Monday marked one week since 20-year-old Maksim Samartsev was swimming in an unprotected part of Hallandale Beach when he felt something pull him under.
Beach-goers saw the man struggle and stepped in to help.
Marisol Azofra was on the beach with her mother, sunbathing.
“He was drowning,” Azofra recalled Monday. “No one wanted to touch him. He looked afraid.”
She dove in.
A man with a bodyboard already in the ocean paddled over. Together, they got Samartsev on the board and dragged him to shore.
Lopez heard screams from the crowd gathering on the beach and took off running, even though it meant leaving his coverage zone.
He got there as the board with Samartsev’s near lifeless body on it was pulled onto the beach.
A nurse stepped in and began giving Samartsev CPR until the paramedics arrived.
Ivan Samartsev said he was in his apartment in the Hemispheres Condominium when two officers knocked on the door to tell them that his son had been in an accident.
Samartsev said his son is on a three-month vacation from Estonia before he heads off to university and had only been in town for about two weeks when the incident occurred.
“I was so scared,” said the elder Samartsev.
The teen spent several days at Aventura Hospital getting oxygen. His father said he worries his son may have brain damage.
“We just don’t know,” he said. “We have to go back to the doctor.”
But Samartsev said that his son “walking and talking” is a miracle.
And he is so grateful for the heroes who saved his son’s life.
“He is like another son to me,” said Ivan Samartsev of Lopez. “He is part of our family.”
Sitting between his rescuers, Maksim Samartsev was all smiles Monday.
“A big thank you, you saved my life,” he said to Lopez, who had traded in his swimming trunks for a sleek suit and tie for the occasion.
Clutching the white box with his shiny gold key inside, Lopez said he didn’t do anything extraordinary.
“I was just doing my job,” he said.
Hallandale Beach Mayor Joy Cooper called the group or rescuers “unsung heroes.”
“That’s what today is about - our hometown heroes,” she said. Those individuals who with no hesitation jump right in and help their fellow man.“
But the company that employed Lopez originally saw it different.
Lopez, 21, was fired on the spot, for ignoring protocol and leaving his station.
Two other lifeguards who defended his actions were fired the next day, and at least three more resigned in solidarity.
After their story got international attention, Jeff Ellis Management Company, which provides lifeguards for the city’s two public beaches and municipal pool, offered Lopez his job back.

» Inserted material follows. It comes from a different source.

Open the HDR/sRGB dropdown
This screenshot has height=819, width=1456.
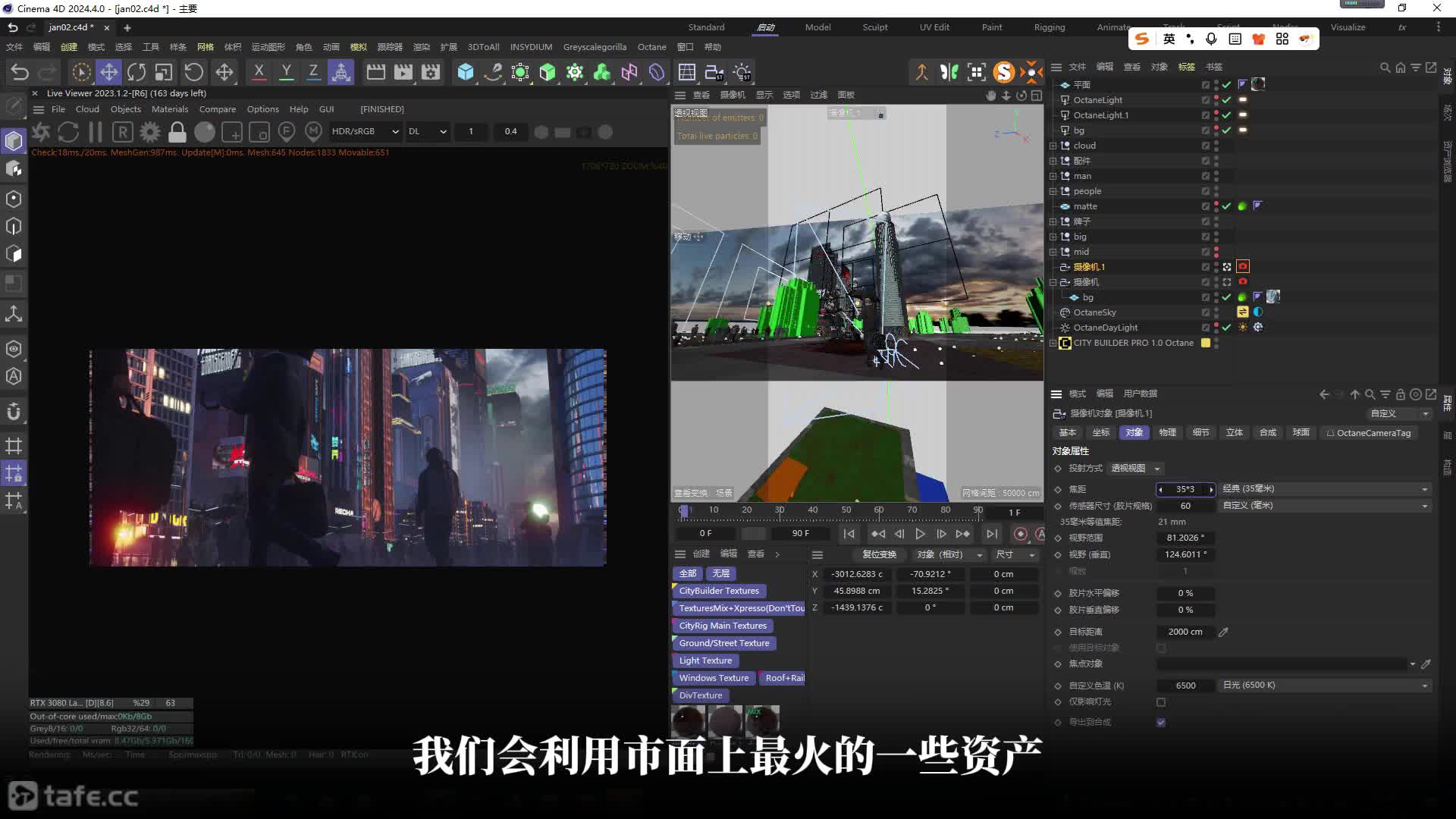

He turned it down, saying he would rather focus on his studies at Broward College than return to the $8.25 an hour job.
The city has been critical of Jeff Ellis Management since the story went international. The commission hinted that when the company’s contract expires in September, it would not be renewed.
But on Monday, Jeff Ellis sent a letter to City Hall saying he would not seek to renew the contract.

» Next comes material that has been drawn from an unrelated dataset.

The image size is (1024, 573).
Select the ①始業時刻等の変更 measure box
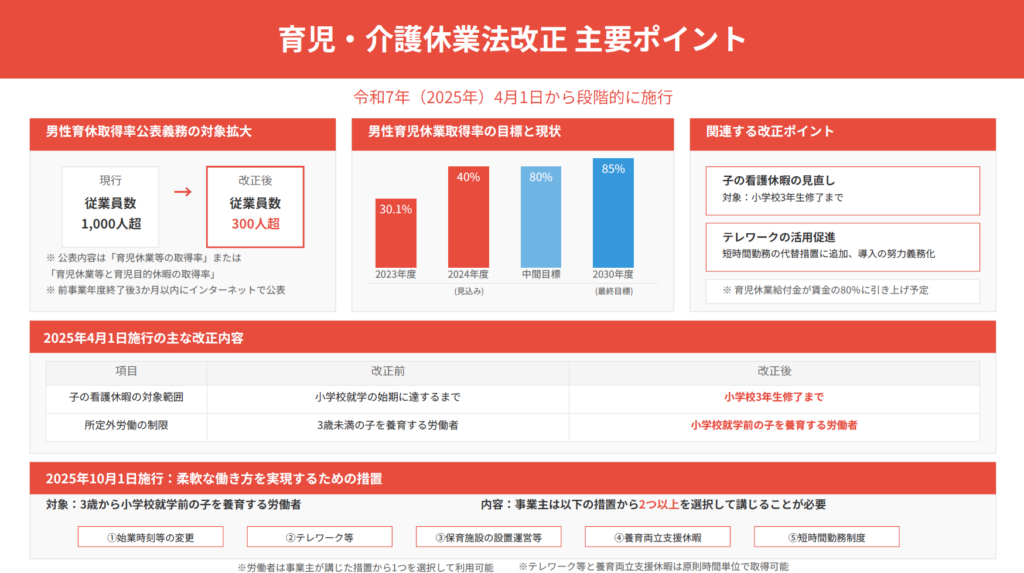point(151,537)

“I want to personally apologize to the mayor, city commission and citizens of Hallandale Beach for the regrettable incident surrounding the recent termination of our lifeguard employee, Tomas Lopez,” he wrote in the letter. “Knowing that this incident and surrounding negative publicity has distracted you and other officials from dealing with important city business, I want to advise you that we will not seek to obtain future service agreements to manage city aquatic operations for pools and beaches.”
Meanwhile, Lopez said he will place his key to Hallandale Beach next to a key the city of Miami gave his late grandfather decades ago for his role in helping to develop Miami’s Calle Ocho festivities in Little Havana.
“He would be very proud of me,” said Lopez.